De Brigitte Jaques-Wajeman, mise en scène de Christian Baggen avec Christian Crahay, Anabel Lopez, Sacha Fritschké et Barnabé Couvrant, du 22 février au 10 mars 2018 à 20h30 aux Riches Claires.
Le théâtre n’est pas un jeu, il demande de la rigueur, une intensité dans les émotions et celles-ci doivent être assez puissantes pour que la parole naisse d’elles et non le contraire. Le théâtre ce n’est pas jouer, c’est respirer son personnage, c’est le faire naître dans chaque mouvement, c’est le chercher dans le détail et dans la justesse.
Voilà ce que nous dit Louis Jouvet préparant avec une élève du conservatoire, Claudia, les adieux d’Elvire, scène 6 de l’acte IV du Dom Juan de Molière. La répétition n’est pas routinière, elle forge minute après minute le caractère d’Elvire, elle travaille les inflexions de sa voix ainsi que le mouvement juste. Inlassablement, comme un sacerdoce, Claudia travaille Elvire au corps et au cœur. Avec parfois violence, le professeur la tance et la pousse dans ses retranchements, dans ses limites de comédienne. Louis Jouvet aime le théâtre et le spectateur le ressent malgré sa dureté de ton envers son élève. Sévère dans ses attentes, on le voit pousser à l’extrême les qualités de comédienne de Claudia mais aussi ses défauts, en somme, tout ce qui l’empêche d’être Elvire.
Claudia prépare le concours du Conservatoire de Paris et nous voyons cette préparation, nous voyons aussi l’art dans ce qu’il a de plus touchant et de plus sincère ; l’amour. Amour pour le texte, pour le jeu, pour les personnages, pour le beau et le juste, l’art comme miroir des sentiments et des variations de l’âme.
D’après les sténographies que Louis Jouvet a fait prendre de ses cours, Elvire Jouvet 40 dissèque la création théâtrale et nous en fait voir le squelette. En 7 leçons s’étalant de février à septembre 1940, c’est la naissance d’une scène que voyons. La pièce a été créée en 1986, à Strasbourg et a connu de nombreuses représentations ainsi qu’un film en 1987.

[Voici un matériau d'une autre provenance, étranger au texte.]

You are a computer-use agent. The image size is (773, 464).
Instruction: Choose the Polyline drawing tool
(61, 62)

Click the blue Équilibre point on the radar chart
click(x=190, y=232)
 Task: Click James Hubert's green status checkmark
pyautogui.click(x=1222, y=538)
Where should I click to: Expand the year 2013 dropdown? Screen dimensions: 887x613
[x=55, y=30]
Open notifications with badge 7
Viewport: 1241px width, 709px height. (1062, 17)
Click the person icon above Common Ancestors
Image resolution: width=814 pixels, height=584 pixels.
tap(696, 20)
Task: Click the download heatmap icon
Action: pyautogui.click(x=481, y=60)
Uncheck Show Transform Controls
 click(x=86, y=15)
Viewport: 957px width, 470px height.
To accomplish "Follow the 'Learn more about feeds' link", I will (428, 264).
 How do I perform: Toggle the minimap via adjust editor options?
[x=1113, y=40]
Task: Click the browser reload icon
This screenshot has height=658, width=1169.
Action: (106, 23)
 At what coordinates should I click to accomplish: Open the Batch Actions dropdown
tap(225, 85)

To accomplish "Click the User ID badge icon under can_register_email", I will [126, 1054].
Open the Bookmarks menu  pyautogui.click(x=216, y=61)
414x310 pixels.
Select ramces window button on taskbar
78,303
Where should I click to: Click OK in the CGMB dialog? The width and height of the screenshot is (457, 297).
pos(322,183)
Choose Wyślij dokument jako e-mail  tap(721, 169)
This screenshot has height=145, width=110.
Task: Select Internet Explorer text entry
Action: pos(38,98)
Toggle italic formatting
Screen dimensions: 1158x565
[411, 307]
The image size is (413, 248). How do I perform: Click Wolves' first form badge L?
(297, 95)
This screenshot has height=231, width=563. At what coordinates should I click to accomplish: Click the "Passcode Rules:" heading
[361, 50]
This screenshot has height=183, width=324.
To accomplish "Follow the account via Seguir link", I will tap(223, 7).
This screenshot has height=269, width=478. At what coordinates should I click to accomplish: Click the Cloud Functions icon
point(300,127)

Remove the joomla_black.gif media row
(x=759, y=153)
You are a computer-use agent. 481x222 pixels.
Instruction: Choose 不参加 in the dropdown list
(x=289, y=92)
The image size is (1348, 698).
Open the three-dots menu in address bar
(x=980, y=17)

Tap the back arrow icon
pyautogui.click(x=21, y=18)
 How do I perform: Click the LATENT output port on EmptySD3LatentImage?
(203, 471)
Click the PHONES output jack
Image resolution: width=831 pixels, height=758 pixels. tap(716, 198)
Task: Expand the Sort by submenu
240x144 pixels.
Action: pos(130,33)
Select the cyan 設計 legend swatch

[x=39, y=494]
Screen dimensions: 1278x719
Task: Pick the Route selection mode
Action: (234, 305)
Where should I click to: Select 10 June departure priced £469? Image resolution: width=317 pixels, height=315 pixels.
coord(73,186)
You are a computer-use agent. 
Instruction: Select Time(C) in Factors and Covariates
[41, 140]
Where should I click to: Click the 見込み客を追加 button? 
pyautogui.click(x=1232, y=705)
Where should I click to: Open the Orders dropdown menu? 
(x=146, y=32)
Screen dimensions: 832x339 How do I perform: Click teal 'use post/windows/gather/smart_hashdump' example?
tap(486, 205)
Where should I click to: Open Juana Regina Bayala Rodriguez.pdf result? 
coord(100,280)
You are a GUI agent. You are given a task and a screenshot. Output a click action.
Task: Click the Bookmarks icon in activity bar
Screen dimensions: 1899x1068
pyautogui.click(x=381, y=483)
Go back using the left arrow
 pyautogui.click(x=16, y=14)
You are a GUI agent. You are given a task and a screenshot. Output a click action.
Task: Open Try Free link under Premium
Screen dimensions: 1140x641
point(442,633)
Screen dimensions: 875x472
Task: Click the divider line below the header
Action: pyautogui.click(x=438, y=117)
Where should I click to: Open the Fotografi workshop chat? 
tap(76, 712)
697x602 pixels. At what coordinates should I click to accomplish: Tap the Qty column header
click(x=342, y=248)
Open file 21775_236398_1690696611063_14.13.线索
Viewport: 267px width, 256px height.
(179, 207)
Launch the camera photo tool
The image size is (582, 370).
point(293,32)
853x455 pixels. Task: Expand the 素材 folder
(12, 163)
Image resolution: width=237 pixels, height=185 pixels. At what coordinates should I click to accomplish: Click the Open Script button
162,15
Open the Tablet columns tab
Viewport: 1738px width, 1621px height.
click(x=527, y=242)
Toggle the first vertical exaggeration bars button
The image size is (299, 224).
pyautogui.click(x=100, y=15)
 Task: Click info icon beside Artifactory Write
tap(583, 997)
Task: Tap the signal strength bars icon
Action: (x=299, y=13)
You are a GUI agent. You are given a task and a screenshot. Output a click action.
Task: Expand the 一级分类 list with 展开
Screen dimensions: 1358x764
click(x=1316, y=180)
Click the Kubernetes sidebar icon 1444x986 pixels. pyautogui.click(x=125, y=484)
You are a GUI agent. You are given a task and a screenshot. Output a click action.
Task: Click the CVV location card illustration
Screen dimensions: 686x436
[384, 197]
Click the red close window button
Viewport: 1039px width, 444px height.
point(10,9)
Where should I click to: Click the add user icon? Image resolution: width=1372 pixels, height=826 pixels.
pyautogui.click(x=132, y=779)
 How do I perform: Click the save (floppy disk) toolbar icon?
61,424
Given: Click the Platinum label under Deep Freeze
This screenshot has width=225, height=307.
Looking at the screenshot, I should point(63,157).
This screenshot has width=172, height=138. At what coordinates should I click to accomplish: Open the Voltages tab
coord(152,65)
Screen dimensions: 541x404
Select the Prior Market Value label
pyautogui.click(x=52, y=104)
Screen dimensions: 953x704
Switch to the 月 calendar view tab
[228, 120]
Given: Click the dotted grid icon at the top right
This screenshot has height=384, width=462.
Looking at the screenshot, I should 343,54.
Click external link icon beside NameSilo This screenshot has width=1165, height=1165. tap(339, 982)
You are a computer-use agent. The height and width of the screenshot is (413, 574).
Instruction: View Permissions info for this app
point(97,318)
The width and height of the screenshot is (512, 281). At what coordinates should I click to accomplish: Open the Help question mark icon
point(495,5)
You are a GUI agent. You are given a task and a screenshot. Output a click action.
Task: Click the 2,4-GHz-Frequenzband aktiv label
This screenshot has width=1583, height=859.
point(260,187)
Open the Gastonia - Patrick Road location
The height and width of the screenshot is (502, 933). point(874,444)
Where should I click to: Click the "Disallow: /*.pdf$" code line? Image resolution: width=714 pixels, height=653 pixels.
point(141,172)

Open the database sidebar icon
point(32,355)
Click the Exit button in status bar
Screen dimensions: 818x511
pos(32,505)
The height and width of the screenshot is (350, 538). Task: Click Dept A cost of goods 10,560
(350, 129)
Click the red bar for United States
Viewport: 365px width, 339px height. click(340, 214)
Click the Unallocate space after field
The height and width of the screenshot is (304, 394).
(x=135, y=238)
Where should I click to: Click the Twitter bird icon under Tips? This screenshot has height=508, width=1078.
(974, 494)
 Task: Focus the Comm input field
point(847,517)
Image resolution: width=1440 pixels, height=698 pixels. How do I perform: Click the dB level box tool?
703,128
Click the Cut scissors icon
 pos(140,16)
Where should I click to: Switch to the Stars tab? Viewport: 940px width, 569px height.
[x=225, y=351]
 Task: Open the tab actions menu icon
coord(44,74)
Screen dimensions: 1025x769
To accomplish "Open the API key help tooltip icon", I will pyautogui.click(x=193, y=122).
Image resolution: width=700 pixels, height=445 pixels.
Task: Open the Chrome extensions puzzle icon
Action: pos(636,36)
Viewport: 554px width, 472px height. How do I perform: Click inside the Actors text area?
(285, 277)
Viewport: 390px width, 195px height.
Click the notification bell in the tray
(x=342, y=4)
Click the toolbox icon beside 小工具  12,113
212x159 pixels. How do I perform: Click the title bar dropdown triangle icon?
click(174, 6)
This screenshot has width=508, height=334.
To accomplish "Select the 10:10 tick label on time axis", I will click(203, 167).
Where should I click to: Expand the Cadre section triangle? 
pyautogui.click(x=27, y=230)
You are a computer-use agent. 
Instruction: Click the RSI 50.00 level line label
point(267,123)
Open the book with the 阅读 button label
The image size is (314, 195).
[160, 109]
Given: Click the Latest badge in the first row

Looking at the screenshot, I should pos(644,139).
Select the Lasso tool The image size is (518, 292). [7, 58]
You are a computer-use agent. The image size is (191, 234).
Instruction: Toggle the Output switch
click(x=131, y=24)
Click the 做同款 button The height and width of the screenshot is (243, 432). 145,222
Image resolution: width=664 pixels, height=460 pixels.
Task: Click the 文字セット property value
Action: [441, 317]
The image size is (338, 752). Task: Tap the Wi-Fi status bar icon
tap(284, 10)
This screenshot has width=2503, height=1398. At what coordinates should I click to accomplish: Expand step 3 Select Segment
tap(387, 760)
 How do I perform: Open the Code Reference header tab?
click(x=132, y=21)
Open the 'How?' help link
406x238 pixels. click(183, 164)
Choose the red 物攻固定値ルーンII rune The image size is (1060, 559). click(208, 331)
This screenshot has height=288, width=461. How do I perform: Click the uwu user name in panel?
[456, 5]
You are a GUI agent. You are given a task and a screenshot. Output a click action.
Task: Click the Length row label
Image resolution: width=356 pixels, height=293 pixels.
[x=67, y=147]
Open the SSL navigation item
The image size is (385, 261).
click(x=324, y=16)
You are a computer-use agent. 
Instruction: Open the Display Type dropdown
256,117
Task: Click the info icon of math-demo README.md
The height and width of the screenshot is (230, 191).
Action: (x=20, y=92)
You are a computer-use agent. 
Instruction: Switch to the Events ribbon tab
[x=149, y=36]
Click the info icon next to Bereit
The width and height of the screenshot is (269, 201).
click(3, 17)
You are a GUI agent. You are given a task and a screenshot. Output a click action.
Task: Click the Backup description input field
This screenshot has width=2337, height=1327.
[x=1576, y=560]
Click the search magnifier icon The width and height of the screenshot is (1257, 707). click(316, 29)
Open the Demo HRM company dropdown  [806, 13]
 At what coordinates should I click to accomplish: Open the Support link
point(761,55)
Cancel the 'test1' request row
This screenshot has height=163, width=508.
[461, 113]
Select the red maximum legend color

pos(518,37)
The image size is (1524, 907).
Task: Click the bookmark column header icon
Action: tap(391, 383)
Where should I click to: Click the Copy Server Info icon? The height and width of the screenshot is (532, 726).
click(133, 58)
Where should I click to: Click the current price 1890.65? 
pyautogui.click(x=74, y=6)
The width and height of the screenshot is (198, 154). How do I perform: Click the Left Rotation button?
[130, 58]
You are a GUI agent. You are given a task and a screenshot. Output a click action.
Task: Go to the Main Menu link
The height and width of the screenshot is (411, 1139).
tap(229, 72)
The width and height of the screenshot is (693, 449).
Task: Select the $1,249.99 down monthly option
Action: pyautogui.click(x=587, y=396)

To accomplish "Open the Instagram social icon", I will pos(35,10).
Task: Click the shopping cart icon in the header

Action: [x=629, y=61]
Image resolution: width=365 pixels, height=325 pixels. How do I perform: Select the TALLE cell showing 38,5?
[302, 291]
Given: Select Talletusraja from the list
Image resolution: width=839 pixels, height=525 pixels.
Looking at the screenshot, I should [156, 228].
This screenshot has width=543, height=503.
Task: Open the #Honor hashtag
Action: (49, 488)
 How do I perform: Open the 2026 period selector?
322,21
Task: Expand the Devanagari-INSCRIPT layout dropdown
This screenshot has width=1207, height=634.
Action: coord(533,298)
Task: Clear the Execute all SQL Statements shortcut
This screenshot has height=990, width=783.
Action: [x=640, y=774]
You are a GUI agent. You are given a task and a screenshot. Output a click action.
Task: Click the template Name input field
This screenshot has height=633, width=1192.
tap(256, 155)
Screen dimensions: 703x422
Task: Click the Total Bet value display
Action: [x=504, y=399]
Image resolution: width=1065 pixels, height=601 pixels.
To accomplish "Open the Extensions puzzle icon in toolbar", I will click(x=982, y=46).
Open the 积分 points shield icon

C’est un instant intime qu’Elvire Jouvet 40 nous propose. Là, avec ces comédiens, nous vivons une naissance artistique et le temps se fige dans la création. Puis vient la fin et la guerre qui ressurgit, qui couronne le tout de son injustice. L’art intense en 7 leçons à voir, découvrir ou redécouvrir indubitablement.